# Snows and a Pivot?



## TKM goose slayin (Feb 18, 2011)

How much does a pivot in a field affect how geese land. I 've got a nice stalked corn field hill top the drops down into a farm pond in the field but the pivot is up on top of the hill. There's trees on the one side of the pond and then the pivot on the other side. I don't know if it'd be worth setting up a spread or not. Any opinions are appreciated!


----------



## dakotashooter2 (Oct 31, 2003)

I've seen geese set down right behind a working tractor........ Field equipment doesn't seem to bother them.


----------



## goosegrinder (Mar 4, 2005)

I'd rather deal with the pivot than the trees.
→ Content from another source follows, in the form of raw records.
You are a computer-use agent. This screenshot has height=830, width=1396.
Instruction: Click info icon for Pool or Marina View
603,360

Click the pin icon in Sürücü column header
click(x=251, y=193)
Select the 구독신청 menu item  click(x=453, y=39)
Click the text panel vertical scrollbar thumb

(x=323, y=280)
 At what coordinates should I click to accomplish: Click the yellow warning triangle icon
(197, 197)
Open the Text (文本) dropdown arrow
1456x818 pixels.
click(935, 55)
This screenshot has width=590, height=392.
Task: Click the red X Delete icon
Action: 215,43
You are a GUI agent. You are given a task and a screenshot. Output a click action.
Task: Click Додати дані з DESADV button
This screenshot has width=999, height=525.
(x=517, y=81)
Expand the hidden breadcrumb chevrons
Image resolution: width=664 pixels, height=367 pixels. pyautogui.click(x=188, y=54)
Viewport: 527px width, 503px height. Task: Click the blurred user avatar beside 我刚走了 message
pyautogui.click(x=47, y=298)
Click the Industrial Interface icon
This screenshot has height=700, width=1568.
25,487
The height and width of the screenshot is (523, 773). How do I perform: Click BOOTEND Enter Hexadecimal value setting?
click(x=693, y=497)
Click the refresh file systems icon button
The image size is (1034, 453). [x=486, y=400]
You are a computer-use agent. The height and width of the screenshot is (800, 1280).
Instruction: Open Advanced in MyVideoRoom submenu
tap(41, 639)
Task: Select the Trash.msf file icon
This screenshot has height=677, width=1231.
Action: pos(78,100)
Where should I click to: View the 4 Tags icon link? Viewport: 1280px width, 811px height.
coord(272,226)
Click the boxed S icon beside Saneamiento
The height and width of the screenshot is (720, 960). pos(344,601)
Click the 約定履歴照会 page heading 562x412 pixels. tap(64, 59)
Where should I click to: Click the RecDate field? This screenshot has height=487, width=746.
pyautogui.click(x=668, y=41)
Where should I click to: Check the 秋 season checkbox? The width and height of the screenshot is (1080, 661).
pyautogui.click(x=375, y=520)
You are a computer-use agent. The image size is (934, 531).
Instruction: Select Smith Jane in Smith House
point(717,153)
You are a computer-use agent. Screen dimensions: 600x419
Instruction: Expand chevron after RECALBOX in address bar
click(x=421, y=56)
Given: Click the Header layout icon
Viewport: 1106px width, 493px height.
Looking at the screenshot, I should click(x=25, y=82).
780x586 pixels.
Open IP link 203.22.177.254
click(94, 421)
Pivot might be a hassle if it runs east-west across the field but if it runs north-south, I'd setup running basically parallel to it.

Alex


----------



## jjb2001 (Feb 5, 2012)

Whatever you do don't set up close enough to put holes in it. I watched some idoits do that and the farm was forever shut off for hunting. Pivots apparently don't operate correctly with lots of extra holes. 
I 've hunted around pivots for a long time in the drought were going thru its the olnyr fields that grew any grain.


----------



## blhunter3 (May 5, 2007)

Every year we have geese in our feild withe our pivot. Don't shoot at it. Brand new they start at $40,000 for just materials.


----------



## TKM goose slayin (Feb 18, 2011)

Thanks for all the info the pivot runs east west so it'll be interesting if we end up setting there!


----------



## goosegrinder (Mar 4, 2005)

If it runs east-west, and it's possible, on a south wind setup north of the pivot and vice versa on a north wind. That way you're not trying to get birds to finish "over" the pivot.

Alex


----------



## neon 58 (Jan 30, 2012)

I have been curious about this as well. A couple of my fields have new irragation rigs this year and one of them is in a fairly small rectangular shaped field and Imo couldn't have been left in a more awkward position as far as trying to decoy birds esp on a south wind. I guess my question would be as far as decoy setup goes would be do you just set your decoys as if there is no rig at all or just try to hunt one side or the other? The farmer would be happy to move it but he was playing with it and burnt a drive motor and its gonna be a bit before he gets it replaced.


----------



## goosegrinder (Mar 4, 2005)

I would try to avoid it if possible,especially the spot ya wanna have the birds key on for shooting. Wouldn't bother me one bit to run dcoys under,alongside,etc. to a pivot but having them finish with one really close may be tough.

Alex


----------